[START MATERIAL FOR THIS EXERCISE]

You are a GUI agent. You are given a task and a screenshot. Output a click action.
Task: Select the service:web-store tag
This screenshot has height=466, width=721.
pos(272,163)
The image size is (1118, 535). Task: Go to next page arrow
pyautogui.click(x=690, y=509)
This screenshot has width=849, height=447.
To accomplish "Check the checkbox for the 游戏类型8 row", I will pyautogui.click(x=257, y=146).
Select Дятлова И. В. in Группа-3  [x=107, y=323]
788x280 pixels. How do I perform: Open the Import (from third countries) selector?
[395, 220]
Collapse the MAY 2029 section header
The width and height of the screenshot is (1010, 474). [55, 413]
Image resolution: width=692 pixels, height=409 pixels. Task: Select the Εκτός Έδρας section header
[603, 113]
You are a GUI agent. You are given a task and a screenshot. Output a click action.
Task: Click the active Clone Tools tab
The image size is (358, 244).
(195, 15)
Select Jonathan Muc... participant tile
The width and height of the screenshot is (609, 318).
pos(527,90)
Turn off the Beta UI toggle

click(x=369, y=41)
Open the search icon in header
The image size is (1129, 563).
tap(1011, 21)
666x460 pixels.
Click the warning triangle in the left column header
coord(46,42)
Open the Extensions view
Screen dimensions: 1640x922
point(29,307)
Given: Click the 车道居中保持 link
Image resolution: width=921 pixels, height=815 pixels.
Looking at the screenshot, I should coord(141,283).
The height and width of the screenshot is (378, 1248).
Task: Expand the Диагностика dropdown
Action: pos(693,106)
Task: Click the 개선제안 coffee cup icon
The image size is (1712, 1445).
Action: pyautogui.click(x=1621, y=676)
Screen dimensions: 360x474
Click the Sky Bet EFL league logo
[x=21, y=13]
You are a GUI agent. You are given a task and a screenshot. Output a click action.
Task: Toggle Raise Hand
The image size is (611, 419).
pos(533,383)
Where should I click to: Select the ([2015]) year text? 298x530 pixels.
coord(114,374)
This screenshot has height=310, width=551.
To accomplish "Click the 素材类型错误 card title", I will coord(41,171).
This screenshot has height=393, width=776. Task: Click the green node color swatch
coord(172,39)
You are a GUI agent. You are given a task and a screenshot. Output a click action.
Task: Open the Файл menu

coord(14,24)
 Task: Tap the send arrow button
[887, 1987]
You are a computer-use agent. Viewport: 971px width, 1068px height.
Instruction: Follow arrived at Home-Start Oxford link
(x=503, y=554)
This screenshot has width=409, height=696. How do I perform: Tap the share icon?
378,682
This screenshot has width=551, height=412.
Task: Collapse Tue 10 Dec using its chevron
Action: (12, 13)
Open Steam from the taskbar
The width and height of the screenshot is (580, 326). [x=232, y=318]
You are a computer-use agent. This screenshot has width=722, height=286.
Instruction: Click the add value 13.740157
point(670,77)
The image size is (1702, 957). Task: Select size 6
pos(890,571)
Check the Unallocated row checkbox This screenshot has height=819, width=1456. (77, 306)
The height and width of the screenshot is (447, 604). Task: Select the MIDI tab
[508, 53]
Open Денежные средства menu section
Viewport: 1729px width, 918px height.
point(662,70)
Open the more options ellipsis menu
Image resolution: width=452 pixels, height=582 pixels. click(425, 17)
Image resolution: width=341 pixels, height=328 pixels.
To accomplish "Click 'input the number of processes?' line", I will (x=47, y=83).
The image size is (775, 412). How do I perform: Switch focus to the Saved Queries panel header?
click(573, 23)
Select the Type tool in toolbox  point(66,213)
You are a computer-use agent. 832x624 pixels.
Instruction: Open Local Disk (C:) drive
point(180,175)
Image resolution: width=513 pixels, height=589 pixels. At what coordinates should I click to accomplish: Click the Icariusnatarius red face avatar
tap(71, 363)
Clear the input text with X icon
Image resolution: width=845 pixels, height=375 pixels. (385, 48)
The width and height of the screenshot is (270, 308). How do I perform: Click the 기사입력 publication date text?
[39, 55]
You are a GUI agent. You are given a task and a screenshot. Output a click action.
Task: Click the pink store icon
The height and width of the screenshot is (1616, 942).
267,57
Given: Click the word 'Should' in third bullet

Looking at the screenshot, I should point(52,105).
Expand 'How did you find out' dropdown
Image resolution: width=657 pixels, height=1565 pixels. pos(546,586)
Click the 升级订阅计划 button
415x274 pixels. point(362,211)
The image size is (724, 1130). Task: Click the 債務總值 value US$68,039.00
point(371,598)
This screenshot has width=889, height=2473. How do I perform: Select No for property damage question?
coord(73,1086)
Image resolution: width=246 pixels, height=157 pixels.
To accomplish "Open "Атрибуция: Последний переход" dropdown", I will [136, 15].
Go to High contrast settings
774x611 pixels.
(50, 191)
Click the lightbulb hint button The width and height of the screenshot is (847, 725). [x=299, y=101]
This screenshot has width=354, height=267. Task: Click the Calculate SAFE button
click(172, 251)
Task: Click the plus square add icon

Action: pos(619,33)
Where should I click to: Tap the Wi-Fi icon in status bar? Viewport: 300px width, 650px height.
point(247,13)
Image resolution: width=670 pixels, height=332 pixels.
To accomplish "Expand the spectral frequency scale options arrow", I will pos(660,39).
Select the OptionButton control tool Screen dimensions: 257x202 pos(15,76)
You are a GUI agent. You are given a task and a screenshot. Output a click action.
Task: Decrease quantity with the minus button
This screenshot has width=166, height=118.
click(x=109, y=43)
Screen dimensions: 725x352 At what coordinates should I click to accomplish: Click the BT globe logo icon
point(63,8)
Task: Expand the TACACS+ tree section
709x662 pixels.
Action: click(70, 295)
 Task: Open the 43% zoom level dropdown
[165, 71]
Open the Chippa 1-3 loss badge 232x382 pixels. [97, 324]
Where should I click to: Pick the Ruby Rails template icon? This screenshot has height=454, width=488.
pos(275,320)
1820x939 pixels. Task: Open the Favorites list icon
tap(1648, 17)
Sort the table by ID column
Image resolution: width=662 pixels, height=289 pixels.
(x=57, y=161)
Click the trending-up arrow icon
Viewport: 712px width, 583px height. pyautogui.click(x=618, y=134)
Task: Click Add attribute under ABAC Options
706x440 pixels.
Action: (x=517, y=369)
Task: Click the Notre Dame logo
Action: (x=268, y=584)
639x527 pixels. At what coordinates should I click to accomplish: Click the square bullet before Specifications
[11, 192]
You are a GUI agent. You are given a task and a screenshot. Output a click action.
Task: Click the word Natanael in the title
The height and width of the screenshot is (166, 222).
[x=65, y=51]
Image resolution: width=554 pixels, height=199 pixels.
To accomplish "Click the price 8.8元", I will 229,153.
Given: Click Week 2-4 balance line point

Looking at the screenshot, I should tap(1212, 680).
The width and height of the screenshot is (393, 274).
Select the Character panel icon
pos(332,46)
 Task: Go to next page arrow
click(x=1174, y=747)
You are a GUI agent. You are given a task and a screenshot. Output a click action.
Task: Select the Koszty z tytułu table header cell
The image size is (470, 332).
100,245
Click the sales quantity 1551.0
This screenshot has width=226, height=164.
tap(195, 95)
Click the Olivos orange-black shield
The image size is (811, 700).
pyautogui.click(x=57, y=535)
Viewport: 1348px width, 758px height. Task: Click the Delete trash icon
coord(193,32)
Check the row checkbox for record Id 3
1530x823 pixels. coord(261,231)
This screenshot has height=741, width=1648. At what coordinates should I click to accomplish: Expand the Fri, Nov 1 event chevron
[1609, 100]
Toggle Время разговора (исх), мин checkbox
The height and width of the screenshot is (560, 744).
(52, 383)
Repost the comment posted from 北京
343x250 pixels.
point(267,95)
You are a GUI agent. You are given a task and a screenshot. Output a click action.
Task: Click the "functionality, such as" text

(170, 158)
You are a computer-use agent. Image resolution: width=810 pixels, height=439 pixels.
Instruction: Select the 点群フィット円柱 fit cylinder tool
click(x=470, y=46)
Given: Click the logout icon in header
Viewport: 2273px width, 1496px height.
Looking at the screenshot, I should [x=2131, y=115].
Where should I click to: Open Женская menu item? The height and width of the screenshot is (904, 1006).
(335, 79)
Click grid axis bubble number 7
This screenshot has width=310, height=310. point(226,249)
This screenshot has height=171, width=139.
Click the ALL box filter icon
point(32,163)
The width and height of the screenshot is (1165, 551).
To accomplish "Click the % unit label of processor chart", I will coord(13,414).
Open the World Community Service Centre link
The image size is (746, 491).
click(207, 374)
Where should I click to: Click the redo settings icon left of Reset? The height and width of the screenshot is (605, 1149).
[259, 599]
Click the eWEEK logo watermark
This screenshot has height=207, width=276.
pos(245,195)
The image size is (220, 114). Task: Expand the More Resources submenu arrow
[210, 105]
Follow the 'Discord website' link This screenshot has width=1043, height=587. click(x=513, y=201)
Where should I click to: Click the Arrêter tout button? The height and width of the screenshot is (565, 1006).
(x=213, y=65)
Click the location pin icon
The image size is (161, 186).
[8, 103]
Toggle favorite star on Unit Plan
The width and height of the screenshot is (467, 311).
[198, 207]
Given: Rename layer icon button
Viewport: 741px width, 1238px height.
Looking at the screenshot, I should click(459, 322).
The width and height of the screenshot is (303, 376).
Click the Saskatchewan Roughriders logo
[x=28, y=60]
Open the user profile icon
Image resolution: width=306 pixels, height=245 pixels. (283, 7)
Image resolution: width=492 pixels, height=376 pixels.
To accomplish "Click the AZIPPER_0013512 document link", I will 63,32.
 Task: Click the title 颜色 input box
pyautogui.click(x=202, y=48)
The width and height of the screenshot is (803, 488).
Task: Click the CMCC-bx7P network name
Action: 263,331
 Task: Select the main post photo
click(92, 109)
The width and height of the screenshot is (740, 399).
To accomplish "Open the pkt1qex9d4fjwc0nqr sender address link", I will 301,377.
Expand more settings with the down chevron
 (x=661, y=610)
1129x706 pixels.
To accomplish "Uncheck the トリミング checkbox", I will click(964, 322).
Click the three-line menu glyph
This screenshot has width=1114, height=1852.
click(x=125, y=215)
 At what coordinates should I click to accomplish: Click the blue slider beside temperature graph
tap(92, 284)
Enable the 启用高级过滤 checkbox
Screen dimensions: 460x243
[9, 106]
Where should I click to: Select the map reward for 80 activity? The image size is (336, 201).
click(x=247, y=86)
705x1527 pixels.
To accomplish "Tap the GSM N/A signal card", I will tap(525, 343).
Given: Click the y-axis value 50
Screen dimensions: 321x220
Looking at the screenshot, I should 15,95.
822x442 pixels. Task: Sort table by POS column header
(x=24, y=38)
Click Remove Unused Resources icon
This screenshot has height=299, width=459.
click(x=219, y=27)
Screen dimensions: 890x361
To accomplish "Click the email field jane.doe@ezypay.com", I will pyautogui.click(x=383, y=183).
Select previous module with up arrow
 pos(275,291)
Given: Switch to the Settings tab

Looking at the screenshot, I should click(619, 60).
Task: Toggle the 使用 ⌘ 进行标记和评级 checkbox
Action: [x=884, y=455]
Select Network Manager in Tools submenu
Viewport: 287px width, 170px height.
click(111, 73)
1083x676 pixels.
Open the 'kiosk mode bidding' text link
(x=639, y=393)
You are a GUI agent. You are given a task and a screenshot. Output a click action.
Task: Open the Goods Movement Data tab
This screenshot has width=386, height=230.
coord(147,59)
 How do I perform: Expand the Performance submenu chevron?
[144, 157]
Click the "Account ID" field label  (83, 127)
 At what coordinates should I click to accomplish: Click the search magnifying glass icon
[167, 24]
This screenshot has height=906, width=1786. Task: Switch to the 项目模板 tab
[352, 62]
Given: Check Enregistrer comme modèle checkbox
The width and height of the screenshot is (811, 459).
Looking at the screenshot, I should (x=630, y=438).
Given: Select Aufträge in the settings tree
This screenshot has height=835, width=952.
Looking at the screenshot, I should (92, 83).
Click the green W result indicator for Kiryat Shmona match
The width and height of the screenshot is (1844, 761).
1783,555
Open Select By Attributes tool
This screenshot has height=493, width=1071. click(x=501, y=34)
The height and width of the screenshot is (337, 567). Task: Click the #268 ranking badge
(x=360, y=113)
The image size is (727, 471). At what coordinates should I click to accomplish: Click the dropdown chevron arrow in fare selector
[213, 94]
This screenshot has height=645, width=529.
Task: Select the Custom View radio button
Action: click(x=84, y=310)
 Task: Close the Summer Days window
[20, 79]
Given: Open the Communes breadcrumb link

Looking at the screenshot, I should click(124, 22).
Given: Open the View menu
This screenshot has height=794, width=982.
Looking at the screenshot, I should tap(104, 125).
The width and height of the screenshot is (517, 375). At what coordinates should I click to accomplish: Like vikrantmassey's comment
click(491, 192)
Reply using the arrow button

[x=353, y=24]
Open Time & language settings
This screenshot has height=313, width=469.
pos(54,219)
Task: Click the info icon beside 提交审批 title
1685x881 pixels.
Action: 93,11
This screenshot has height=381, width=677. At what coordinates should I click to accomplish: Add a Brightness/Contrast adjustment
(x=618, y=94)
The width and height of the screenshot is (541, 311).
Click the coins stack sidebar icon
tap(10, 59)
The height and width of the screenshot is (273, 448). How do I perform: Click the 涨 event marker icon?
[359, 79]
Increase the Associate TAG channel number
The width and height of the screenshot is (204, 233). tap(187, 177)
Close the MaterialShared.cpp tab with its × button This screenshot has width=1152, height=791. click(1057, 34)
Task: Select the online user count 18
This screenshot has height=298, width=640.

[END MATERIAL FOR THIS EXERCISE]

YOUR GOAL
Please copy the lines of the listing above word for word, starting at the line that contains "Click the trending-up arrow icon" and ending at the line that contains "I will 229,153.", with both of those lines included.

RESPONSE TO THE TASK
Click the trending-up arrow icon
Viewport: 712px width, 583px height. pyautogui.click(x=618, y=134)
Task: Click Add attribute under ABAC Options
706x440 pixels.
Action: (x=517, y=369)
Task: Click the Notre Dame logo
Action: (x=268, y=584)
639x527 pixels. At what coordinates should I click to accomplish: Click the square bullet before Specifications
[11, 192]
You are a GUI agent. You are given a task and a screenshot. Output a click action.
Task: Click the word Natanael in the title
The height and width of the screenshot is (166, 222).
[x=65, y=51]
Image resolution: width=554 pixels, height=199 pixels.
To accomplish "Click the price 8.8元", I will 229,153.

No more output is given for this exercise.